- Required task -
Rewrite the rows between the line holding "How do I perform: Pick" and the end of the rows, inclusive, as a numbered list, leaving out blank lines.

┌─ Exercise data

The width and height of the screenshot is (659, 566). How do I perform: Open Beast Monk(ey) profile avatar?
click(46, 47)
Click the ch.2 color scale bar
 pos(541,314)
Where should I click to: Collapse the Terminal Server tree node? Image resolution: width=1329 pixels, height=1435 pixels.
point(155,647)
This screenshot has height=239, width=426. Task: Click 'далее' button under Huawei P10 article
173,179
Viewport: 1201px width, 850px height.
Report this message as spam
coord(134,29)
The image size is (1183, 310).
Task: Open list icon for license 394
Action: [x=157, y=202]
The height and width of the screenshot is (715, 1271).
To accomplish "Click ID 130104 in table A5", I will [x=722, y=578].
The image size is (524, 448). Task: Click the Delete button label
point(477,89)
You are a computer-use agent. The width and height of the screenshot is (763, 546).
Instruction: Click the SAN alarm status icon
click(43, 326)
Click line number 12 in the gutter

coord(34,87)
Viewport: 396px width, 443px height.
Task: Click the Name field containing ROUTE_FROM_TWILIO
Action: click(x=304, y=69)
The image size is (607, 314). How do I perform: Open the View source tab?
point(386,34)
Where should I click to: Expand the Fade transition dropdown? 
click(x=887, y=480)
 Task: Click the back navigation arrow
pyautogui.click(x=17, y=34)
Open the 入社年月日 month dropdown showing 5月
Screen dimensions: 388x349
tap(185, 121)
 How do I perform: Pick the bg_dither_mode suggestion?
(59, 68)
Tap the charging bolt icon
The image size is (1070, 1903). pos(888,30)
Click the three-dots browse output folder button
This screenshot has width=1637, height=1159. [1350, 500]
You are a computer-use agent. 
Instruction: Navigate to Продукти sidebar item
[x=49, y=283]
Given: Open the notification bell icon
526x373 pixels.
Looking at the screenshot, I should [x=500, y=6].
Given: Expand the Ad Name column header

└─

- Full output -
1.  How do I perform: Pick the bg_dither_mode suggestion?
2. (59, 68)
3. Tap the charging bolt icon
4. The image size is (1070, 1903). pos(888,30)
5. Click the three-dots browse output folder button
6. This screenshot has width=1637, height=1159. [1350, 500]
7. You are a computer-use agent. 
8. Instruction: Navigate to Продукти sidebar item
9. [x=49, y=283]
10. Given: Open the notification bell icon
11. 526x373 pixels.
12. Looking at the screenshot, I should [x=500, y=6].
13. Given: Expand the Ad Name column header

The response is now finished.